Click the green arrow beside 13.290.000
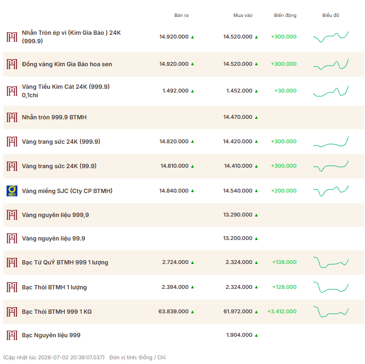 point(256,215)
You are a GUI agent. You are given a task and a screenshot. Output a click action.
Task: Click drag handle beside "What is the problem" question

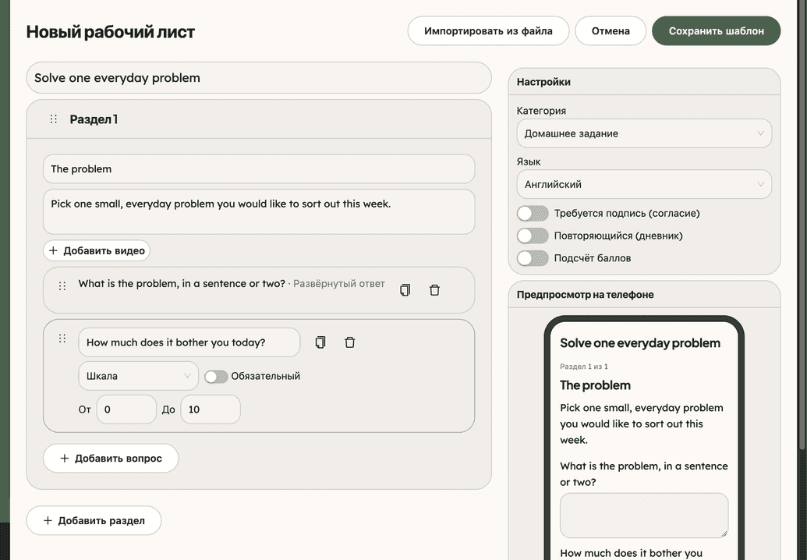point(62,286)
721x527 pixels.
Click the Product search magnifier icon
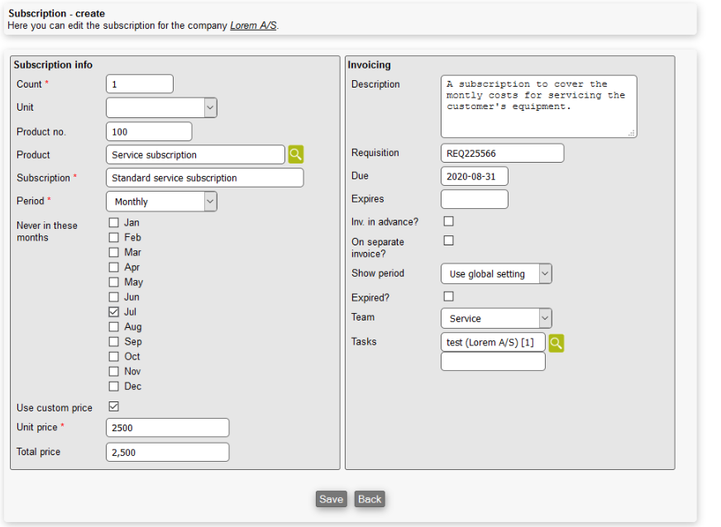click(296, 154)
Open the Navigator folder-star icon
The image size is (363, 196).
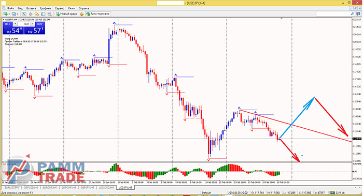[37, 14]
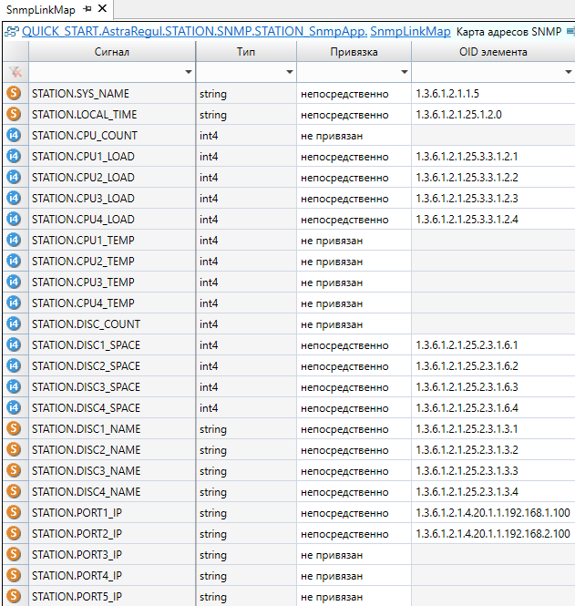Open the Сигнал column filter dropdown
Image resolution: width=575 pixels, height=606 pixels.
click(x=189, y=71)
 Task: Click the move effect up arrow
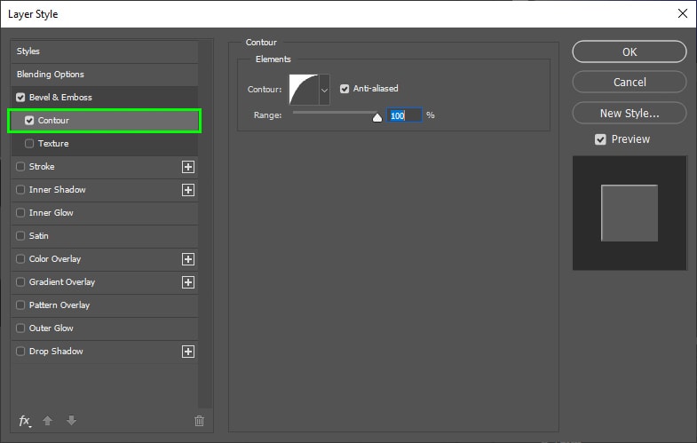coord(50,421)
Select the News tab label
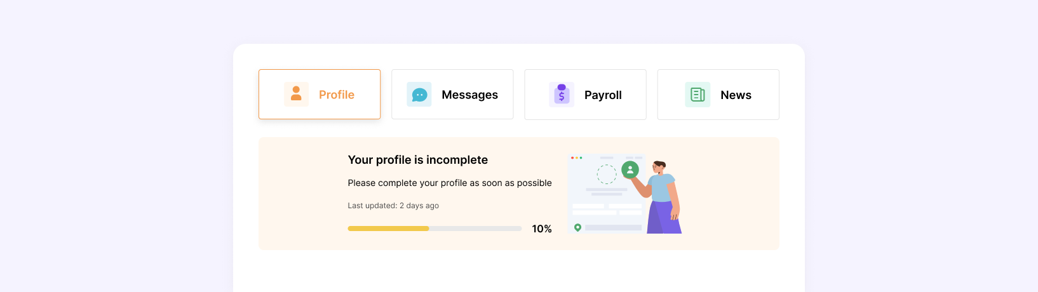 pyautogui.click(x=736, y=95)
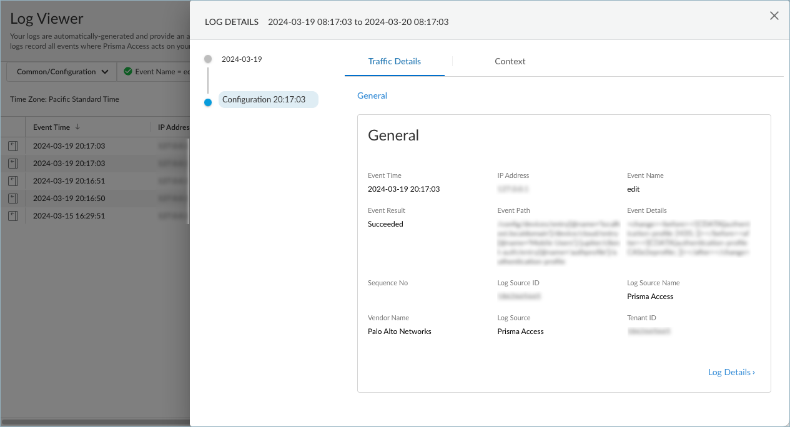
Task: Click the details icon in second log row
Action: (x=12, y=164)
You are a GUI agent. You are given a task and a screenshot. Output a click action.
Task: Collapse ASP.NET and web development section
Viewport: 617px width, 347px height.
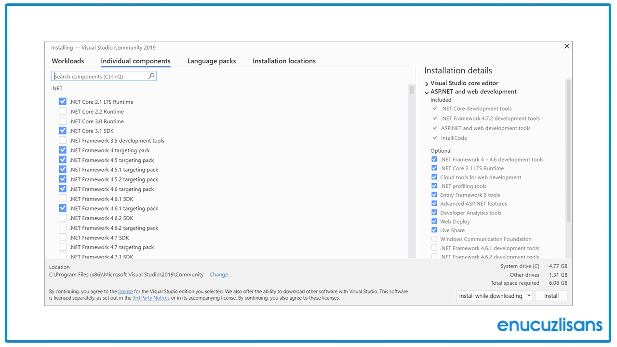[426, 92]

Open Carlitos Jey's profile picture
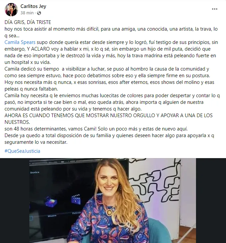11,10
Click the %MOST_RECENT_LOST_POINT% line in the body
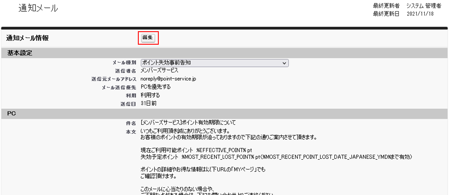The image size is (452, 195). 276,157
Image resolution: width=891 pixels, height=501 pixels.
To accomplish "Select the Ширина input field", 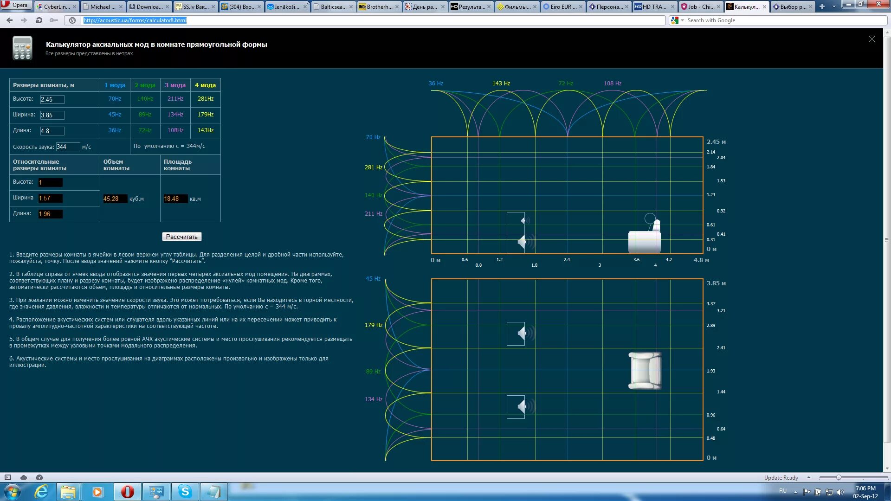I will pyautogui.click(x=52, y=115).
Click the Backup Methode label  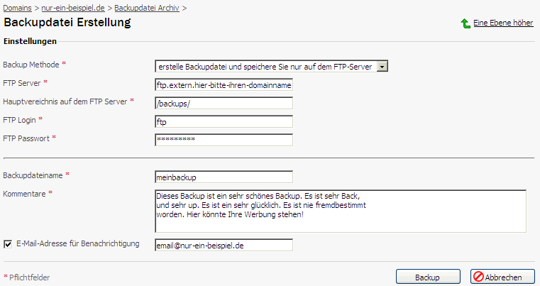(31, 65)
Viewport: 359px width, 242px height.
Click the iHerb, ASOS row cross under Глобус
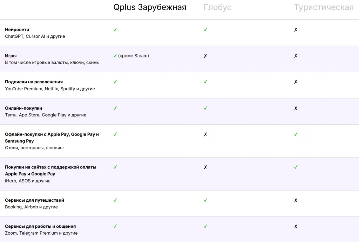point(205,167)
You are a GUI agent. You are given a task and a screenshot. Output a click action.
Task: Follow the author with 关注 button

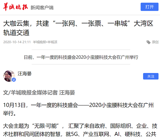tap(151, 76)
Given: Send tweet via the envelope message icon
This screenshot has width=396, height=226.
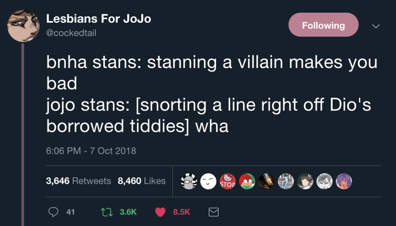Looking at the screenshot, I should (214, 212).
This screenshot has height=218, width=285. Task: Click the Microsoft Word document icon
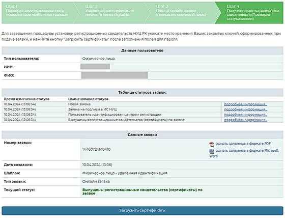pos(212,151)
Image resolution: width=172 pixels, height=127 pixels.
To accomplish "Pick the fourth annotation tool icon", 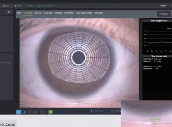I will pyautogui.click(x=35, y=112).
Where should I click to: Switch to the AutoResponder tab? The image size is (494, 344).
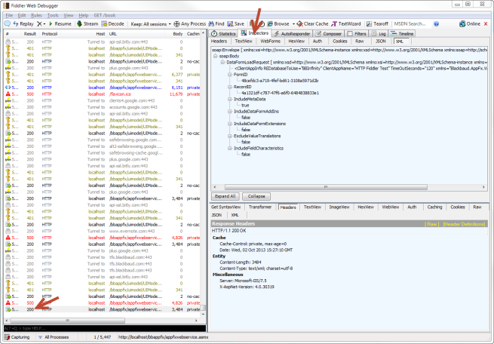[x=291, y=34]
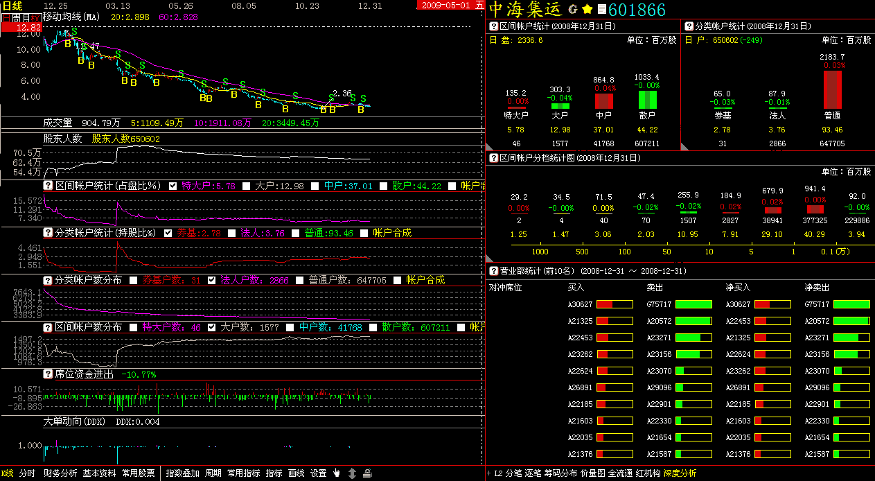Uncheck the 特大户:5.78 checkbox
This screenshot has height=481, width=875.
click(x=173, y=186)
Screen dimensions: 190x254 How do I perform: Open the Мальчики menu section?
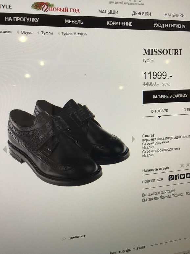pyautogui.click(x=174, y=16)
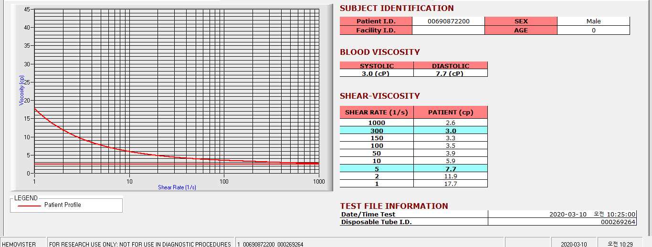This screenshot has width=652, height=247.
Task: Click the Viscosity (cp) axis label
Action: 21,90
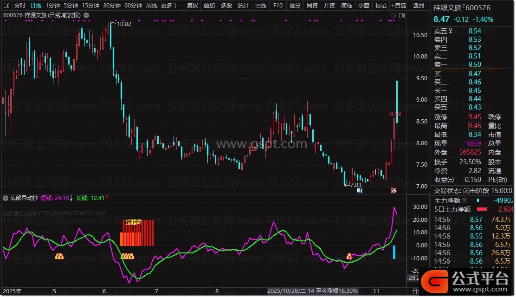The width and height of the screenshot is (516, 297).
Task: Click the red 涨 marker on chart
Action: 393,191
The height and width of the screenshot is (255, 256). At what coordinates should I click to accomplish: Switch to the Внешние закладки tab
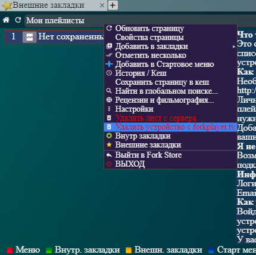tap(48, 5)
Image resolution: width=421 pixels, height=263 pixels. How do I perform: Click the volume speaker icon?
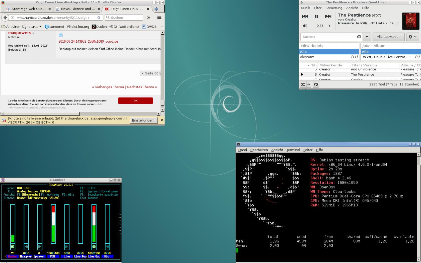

□ □ □ □

• [TASK]
Copy every line exactly, from the opening line of the entries down to the line holding "721x527 pixels.", and keep the pictures out.

• [EXPECTED OUTPUT]
Click the green arrow beside 13.290.000
 point(256,215)
You are a GUI agent. You are given a task and a screenshot. Output a click action.
Task: Click drag handle beside "What is the problem" question

point(62,286)
721x527 pixels.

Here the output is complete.